**Given passage**
#####

= Stages of human death =

Seven stages that occur after a human being dies

The stages of death of a human being have medical, biochemical and legal aspects. The term taphonomy from palaeontology applies to the fate of all kinds of remains of organisms. Forensic taphonomy is concerned with remains of the human body.

== History ==
The academic study of death is called thanatology, a field pioneered by Élie Metchnikoff in the early 20th century. Thanatology focuses on describing postmortem bodily modifications, as well as perspectives concerning psychosocial, medical, ethical, and spiritual aspects of death.

== Definition of death ==
Prior to the 1980s, the legal standard defined death as the absence of cardiopulmonary function including the loss of all vital signs. However, as medical technology advanced, there were situations where one might lose brain function and maintain cardiopulmonary function. This led the American Medical Association, the American Bar Association in collaboration with the National Conference of Commissioners on Uniform State Laws to come together in the 1980s to expand the definition of death through the Uniform Determination of Death Act (UDDA). Under this law, death can be defined as the loss of cardiopulmonary function or the loss of brain function including the brainstem and cortex.

#####

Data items

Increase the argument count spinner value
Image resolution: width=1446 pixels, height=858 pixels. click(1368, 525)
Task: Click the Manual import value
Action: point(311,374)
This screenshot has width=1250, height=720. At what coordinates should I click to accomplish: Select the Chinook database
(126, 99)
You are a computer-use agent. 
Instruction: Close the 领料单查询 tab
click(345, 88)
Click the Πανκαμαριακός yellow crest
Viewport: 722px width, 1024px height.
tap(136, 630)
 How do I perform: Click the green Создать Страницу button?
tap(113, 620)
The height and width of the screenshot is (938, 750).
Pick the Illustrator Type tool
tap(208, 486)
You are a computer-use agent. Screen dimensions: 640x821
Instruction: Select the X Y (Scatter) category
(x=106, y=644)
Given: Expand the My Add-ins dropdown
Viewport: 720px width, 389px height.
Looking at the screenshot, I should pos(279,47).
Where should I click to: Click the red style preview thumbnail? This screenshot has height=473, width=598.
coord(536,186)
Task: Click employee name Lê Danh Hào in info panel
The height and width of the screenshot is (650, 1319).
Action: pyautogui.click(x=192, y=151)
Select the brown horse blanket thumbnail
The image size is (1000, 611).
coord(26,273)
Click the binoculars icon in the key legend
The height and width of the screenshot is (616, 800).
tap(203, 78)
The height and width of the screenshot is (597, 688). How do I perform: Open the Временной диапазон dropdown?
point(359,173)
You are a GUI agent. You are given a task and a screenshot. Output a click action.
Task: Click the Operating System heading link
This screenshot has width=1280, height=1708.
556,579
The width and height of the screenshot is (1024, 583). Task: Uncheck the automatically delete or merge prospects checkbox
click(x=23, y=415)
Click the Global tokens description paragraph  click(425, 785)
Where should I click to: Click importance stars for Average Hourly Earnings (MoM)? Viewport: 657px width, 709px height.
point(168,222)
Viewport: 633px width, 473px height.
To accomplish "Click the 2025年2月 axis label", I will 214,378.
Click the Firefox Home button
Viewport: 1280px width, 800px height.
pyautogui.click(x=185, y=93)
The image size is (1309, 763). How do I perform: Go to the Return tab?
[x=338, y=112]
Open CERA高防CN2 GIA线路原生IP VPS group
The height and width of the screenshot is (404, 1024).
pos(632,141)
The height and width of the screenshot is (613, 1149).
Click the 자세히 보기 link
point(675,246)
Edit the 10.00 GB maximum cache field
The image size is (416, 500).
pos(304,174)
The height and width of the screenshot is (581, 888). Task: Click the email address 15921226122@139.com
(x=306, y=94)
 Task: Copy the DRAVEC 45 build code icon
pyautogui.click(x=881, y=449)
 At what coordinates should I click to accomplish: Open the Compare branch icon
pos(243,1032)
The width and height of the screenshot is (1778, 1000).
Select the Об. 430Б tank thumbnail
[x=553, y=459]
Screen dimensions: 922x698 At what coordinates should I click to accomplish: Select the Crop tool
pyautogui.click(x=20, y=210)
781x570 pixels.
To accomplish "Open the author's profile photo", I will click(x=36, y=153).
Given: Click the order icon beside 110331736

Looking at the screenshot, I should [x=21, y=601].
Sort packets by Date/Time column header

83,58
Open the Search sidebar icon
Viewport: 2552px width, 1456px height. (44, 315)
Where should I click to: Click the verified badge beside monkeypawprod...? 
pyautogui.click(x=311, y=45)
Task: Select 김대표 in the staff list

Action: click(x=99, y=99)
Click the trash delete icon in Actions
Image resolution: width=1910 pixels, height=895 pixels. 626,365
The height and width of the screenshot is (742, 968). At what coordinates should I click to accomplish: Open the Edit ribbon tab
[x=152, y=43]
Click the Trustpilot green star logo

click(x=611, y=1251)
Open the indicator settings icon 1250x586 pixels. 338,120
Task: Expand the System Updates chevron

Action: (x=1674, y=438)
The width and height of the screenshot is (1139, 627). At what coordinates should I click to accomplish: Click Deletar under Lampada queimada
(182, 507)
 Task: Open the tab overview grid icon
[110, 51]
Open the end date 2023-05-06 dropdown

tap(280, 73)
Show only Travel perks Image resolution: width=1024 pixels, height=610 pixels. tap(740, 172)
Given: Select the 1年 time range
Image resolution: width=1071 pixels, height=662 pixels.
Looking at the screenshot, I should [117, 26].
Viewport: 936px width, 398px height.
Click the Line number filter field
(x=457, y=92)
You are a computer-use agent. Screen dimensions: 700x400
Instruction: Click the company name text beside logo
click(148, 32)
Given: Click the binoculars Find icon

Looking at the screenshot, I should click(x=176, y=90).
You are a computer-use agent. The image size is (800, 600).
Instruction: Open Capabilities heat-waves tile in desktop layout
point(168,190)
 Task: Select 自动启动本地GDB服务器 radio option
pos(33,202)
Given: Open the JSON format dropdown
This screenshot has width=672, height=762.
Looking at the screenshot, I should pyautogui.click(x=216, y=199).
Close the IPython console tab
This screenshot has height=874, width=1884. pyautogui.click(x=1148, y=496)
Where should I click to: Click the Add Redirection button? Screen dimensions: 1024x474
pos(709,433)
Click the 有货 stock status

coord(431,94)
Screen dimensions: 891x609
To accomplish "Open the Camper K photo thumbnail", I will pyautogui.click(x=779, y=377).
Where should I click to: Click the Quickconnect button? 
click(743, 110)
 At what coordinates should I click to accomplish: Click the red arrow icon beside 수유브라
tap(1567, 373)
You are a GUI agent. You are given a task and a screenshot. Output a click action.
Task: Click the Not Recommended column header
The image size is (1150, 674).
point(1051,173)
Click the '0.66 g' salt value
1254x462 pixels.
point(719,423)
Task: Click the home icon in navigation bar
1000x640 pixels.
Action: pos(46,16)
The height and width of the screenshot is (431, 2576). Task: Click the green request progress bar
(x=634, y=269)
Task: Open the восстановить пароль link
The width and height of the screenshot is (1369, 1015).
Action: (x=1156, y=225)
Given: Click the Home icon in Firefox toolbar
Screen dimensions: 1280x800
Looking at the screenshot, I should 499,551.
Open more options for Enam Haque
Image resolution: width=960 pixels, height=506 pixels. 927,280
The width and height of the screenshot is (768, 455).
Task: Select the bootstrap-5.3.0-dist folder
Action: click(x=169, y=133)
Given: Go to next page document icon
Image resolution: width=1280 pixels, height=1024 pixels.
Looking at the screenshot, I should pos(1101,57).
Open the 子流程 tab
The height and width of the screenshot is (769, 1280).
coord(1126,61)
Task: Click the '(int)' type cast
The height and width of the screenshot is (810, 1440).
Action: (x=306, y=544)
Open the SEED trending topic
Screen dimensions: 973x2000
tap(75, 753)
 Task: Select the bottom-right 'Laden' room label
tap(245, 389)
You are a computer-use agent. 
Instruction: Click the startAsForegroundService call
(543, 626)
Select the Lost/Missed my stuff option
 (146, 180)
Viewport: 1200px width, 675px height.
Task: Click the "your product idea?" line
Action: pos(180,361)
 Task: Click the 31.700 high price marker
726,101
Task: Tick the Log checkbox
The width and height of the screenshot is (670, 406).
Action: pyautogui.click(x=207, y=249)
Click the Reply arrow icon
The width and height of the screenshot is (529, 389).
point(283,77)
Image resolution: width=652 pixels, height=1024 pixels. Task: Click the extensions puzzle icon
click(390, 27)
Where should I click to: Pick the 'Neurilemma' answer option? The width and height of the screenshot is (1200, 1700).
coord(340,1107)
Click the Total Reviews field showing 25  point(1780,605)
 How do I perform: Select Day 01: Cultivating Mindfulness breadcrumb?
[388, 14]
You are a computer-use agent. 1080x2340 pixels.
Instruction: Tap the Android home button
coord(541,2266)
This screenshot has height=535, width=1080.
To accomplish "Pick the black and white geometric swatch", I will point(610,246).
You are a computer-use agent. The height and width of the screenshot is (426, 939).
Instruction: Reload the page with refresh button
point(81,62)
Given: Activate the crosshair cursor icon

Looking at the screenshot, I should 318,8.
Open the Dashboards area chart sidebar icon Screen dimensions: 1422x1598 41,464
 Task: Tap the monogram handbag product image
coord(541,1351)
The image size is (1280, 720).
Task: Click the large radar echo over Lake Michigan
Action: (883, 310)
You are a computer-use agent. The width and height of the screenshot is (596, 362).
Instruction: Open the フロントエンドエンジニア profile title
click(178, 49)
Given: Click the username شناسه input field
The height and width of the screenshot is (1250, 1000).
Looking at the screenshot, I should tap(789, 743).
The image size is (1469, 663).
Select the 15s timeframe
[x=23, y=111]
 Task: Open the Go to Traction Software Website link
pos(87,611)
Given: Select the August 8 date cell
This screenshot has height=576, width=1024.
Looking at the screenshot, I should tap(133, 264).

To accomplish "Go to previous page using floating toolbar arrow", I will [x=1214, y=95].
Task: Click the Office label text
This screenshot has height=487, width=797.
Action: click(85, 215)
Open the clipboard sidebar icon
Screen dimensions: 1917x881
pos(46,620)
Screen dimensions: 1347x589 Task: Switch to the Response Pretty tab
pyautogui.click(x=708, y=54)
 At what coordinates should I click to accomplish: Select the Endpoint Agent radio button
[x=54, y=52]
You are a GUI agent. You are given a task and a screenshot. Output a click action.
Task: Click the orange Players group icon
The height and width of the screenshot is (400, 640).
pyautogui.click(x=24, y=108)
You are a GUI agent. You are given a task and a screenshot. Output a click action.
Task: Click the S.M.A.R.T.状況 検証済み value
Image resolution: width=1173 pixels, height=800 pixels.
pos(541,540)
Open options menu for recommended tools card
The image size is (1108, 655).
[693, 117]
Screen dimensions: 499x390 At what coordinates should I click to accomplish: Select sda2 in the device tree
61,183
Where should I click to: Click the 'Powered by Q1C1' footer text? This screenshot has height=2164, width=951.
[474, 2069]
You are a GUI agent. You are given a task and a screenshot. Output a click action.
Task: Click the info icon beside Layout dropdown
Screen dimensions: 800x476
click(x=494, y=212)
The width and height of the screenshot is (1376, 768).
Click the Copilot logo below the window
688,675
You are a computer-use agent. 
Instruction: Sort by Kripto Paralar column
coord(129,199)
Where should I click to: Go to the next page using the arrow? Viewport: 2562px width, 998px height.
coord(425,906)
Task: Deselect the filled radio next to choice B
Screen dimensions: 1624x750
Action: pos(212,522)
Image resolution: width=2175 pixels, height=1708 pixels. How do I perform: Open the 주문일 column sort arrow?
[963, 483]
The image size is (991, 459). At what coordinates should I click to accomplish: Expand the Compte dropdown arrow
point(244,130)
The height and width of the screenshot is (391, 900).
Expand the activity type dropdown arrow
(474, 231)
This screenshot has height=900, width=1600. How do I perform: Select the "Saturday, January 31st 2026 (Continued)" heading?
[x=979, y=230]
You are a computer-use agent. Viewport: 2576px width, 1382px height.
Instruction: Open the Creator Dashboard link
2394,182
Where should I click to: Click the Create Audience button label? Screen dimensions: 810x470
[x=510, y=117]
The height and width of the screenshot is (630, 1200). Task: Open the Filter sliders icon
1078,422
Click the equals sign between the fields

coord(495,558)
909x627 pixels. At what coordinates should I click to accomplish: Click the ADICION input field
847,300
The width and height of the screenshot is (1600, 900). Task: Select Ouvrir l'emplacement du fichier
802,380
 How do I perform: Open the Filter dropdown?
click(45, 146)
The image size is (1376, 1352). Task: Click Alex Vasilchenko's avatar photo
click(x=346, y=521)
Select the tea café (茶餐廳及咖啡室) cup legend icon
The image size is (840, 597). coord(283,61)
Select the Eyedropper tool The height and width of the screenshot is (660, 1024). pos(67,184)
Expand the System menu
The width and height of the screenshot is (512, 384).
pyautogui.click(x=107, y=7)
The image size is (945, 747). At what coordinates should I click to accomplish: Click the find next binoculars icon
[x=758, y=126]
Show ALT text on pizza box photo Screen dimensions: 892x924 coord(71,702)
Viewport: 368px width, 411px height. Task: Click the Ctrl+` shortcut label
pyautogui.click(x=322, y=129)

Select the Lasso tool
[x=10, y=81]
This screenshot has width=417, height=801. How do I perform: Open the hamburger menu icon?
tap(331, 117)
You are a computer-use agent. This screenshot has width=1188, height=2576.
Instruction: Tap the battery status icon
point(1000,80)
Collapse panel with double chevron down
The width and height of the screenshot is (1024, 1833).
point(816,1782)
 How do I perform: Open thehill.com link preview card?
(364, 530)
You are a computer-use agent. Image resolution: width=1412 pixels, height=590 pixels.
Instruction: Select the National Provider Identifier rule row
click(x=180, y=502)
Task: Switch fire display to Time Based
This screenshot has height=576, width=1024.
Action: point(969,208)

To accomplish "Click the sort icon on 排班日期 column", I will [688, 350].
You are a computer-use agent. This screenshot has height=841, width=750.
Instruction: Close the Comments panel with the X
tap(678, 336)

#####

**Directions**
Update the passage on the stages of human death by writing it out again starting at "The stages of" and ending at "aspects of death.", with "taphonomy" replaced by "postmortem science".

**Exercise answer**
The stages of death of a human being have medical, biochemical and legal aspects. The term postmortem science from palaeontology applies to the fate of all kinds of remains of organisms. Forensic postmortem science is concerned with remains of the human body.

== History ==
The academic study of death is called thanatology, a field pioneered by Élie Metchnikoff in the early 20th century. Thanatology focuses on describing postmortem bodily modifications, as well as perspectives concerning psychosocial, medical, ethical, and spiritual aspects of death.